Ian Jack 

Night train

Thirty years ago, Ian Jack fell in love with riding the rails in India. When he returned this winter to board the famed Delhi to Kolkata Express, would he find the same romance?
  
  

Train porters, Kolkata
Waiting game ... porters wait to board at Kolkata. Photograph: Brijesh Patel Photograph: Brijesh Patel/Guardian

On the night train from Delhi to Kolkata, trying to persuade myself to sleep, I started to count the Indian railway journeys I'd made. I reached 100 or so and then gave up. So many journeys, so many early-morning cigarettes smoked over tea drunk from those disposable clay vessels called kulhads - the platform littered with their smashed fragments - as I got down at a junction and waited for a change of locomotive: dawn the best time of day in India, Gold Flake the best cigarette, steam the best smell, an engine whistle the best noise, tea the best drink. Also remembered: so many conversations with my fellow travellers, salesmen who would tender cards with telegraphic addresses ("CHEMCO, KANPUR"), amateur and professional astrologers, army officers going home on leave, conversations that happened bunk-to-bunk after the conversationalists had unpacked their bed-rolls and spread out their sheets - one-night friendships, often surprisingly intimate ("Tell me, do you love your wife?"), their only souvenir a business card found years later, tucked in a notebook.

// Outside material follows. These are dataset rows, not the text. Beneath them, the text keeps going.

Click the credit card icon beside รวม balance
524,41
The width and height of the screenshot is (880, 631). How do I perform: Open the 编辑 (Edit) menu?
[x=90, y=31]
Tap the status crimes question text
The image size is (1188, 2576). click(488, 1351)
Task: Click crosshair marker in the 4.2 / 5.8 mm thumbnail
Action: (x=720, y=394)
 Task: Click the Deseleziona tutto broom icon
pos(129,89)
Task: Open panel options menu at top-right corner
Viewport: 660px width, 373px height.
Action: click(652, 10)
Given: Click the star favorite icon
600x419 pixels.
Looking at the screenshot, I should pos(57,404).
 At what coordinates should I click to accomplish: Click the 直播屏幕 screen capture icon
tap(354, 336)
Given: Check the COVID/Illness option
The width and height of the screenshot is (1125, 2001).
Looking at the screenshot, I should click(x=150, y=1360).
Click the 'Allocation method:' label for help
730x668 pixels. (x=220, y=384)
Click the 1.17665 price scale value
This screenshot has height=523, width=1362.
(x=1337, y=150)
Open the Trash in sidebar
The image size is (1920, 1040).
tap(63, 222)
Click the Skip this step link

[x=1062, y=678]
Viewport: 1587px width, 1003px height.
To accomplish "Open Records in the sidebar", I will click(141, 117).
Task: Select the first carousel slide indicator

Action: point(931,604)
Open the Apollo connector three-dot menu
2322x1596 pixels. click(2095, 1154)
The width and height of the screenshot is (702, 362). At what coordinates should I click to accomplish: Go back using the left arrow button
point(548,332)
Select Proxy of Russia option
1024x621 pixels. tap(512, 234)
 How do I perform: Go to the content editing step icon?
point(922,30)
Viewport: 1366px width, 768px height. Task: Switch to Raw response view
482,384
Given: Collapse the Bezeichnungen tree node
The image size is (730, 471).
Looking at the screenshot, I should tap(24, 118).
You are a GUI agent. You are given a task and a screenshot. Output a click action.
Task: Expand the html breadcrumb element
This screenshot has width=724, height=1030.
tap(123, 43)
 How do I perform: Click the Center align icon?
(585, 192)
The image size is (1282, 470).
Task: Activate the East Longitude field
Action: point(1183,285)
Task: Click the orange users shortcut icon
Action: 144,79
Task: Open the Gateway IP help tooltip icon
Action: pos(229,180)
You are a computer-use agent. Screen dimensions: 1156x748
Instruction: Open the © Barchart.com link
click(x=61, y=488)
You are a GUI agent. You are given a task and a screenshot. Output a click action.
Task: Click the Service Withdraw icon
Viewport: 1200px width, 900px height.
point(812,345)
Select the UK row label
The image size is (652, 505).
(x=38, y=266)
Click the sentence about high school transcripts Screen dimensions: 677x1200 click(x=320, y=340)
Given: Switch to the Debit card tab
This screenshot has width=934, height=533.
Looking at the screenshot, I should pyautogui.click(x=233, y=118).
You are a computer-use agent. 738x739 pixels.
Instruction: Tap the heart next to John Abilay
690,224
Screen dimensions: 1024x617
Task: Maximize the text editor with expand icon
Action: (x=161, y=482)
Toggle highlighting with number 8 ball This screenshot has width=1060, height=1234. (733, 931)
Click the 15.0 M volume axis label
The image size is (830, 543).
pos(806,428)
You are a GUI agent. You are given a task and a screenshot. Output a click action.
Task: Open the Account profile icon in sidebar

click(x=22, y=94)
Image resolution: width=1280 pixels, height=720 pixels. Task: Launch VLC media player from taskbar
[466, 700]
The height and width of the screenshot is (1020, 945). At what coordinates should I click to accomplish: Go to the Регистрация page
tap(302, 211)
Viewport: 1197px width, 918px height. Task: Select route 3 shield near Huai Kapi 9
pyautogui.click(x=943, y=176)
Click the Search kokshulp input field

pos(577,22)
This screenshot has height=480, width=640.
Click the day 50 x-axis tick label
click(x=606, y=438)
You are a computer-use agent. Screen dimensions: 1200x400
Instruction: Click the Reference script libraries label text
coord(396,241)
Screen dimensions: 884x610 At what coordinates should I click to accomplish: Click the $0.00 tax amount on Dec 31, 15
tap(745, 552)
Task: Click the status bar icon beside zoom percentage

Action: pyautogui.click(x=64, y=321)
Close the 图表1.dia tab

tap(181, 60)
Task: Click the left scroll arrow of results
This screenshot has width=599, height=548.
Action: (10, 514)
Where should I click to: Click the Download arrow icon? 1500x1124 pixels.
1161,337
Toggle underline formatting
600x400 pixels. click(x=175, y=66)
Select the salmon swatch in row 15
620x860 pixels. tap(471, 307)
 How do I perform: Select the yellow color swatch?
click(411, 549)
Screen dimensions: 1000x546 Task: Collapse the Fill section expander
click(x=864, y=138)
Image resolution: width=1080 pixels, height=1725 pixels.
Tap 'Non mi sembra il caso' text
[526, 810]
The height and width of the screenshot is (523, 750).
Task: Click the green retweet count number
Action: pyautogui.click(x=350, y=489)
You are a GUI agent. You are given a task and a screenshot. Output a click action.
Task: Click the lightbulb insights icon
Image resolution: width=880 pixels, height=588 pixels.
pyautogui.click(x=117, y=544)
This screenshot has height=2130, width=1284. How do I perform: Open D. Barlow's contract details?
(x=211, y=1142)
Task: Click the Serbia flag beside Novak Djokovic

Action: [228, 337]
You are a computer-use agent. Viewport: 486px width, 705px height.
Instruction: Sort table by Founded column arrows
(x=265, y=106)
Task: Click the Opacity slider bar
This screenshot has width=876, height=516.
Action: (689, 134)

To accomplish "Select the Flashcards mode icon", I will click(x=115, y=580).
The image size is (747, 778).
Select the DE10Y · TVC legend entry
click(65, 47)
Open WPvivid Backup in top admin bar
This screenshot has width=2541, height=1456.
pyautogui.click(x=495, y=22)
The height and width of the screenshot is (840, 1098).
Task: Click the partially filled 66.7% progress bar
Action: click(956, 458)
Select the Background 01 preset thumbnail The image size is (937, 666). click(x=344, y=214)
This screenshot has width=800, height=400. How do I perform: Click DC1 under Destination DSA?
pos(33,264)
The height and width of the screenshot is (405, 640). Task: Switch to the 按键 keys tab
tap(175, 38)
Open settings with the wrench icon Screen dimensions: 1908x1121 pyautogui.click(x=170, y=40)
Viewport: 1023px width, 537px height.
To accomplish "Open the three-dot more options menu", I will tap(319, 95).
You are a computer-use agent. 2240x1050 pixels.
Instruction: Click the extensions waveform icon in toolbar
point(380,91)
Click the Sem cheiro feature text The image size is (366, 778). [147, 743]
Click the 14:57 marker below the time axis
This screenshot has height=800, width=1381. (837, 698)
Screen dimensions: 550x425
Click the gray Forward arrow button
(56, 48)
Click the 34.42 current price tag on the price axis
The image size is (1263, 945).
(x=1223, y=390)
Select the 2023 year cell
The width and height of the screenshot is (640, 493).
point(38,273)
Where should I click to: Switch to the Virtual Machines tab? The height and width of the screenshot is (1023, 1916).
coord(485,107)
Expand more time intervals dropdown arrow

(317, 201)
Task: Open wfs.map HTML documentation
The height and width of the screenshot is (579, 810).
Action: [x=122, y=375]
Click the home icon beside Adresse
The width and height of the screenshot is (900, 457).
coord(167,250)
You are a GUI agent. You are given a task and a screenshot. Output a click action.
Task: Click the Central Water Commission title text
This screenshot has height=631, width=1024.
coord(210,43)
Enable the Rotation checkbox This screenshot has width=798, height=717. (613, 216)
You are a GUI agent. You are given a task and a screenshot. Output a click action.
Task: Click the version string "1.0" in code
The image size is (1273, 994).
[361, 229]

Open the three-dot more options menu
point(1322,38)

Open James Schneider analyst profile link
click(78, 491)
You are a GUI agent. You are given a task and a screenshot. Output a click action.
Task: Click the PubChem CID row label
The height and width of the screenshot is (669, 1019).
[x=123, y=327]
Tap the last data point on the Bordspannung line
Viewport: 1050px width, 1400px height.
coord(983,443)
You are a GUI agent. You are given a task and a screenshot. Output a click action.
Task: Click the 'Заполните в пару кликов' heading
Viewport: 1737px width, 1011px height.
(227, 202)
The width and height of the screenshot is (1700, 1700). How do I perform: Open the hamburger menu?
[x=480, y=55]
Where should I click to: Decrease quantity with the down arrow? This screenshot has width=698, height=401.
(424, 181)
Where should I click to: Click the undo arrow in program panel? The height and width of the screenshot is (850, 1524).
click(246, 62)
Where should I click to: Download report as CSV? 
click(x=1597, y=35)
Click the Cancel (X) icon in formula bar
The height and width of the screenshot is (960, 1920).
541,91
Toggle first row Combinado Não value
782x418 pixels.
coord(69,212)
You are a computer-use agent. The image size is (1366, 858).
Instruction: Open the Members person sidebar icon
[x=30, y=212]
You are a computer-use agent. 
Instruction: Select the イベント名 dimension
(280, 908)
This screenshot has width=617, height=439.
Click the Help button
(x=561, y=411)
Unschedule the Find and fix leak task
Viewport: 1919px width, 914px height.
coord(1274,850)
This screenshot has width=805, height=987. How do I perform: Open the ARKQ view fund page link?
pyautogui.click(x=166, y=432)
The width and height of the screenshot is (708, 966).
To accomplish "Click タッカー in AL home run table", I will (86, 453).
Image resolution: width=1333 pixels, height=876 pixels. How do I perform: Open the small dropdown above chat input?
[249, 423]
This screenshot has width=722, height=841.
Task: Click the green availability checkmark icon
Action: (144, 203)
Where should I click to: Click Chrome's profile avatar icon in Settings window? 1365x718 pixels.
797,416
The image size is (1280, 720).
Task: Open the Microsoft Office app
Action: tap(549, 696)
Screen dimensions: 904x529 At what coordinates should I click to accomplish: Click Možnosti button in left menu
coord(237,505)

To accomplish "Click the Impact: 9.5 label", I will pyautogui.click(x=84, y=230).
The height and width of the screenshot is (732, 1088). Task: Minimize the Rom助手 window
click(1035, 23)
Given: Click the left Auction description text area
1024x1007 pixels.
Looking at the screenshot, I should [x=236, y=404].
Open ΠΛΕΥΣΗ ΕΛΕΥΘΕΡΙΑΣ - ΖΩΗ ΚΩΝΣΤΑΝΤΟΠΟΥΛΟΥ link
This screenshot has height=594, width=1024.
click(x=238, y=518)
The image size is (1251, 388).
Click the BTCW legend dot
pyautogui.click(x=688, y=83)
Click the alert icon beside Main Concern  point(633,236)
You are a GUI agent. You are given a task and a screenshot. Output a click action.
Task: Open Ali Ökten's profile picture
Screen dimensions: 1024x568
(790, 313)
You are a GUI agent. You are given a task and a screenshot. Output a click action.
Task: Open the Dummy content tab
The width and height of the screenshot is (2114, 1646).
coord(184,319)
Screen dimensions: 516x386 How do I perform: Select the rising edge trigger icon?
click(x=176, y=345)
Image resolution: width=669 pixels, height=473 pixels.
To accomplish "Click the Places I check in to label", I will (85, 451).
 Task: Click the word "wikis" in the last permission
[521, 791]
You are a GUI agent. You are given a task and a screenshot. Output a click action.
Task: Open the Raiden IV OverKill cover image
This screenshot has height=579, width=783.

Thirty years ago, the people I met knew about trains, not because they were railway hobbyists, but because trains were the mainstay of Indian travel. Roads were a dangerous adventure, planes the reserve of the privileged. People knew the best trains and the worst, the quickest and the slowest, the routes, the numbers. "You need to ask for the Barkakana slip coach on the 9 Up, that way you don't have to change at Gomoh." "Never take the Upper India Express. Oof! It takes for ever." "Try the tea stall at Bandel Junction. Kapoor's. The tea is really very good."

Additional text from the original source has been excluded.